EXCERPT PROVIDED:

--------------------------------

Securing Applications: Why ECC and PFS Matter
Many of us are familiar with Secure Hypertext Transfer Protocol (HTTPS) that uses a cryptographic protocol commonly referred to as Transport Layer Security (TLS) to secure our communication on the Internet. In simple terms, there are two keys, one available to everyone via a certificate, called a public key and the other available to the recipient of the communication, called a private key. When you want to send encrypted communication to someone, you use the receiver’s public key to secure that communication channel. Once secured, this communication can only be decrypted by the recipient who has the private key.
The benefit of securing our communication to prevent snooping of sensitive data is obvious; however, encrypting the communication has its downside – it’s computationally expensive and requires a lot of CPU processing to enable, plus encrypted communication may be used in malicious ways to send proprietary information – see Is Your Data Secure From Hackers?
SSL/TLS Offload is a technique commonly used to secure applications while reducing the computational impact of enabling SSL/TLS. In SSL/TLS Offloading, devices such as Application Delivery Controllers (ADC), act as a SSL/TLS gateway for communication with external clients using strong ciphers, while proxying SSL/TLS sessions with internal clients (in a secure zone) at reduced cipher strength and may even reusing session keys. Traditionally, RSA cryptography has been used to secure these SSL/TLS sessions. To offer stronger security in keeping with higher computational power available to decrypt, the key size required to secure the communication has been increasing over time. The current standard is 2048-bit keys, which has doubled from the key size of 1024-bit just a few years back. The trend is toward a larger key size of 4096 or higher.

--------------------------------

SHORT EXERCISE:
Could you write out, word for word, the passage on securing applications from "The benefit of" up to and including "Secure From Hackers?"?

RAW RECORDS:
--------------------------------

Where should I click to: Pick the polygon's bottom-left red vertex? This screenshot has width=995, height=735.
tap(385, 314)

--------------------------------

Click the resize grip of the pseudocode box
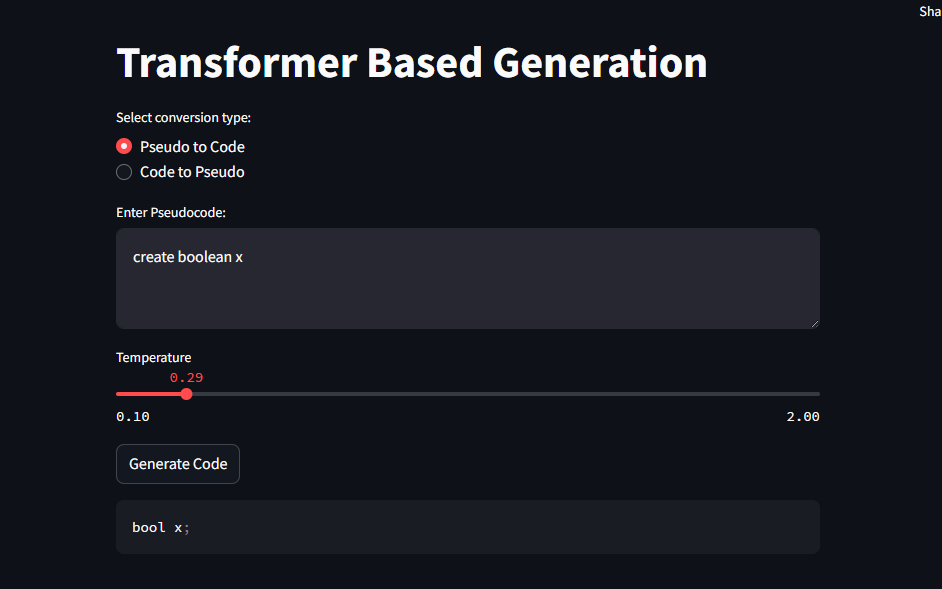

--------------------------------

FULL OUTPUT:
The benefit of securing our communication to prevent snooping of sensitive data is obvious; however, encrypting the communication has its downside – it’s computationally expensive and requires a lot of CPU processing to enable, plus encrypted communication may be used in malicious ways to send proprietary information – see Is Your Data Secure From Hackers?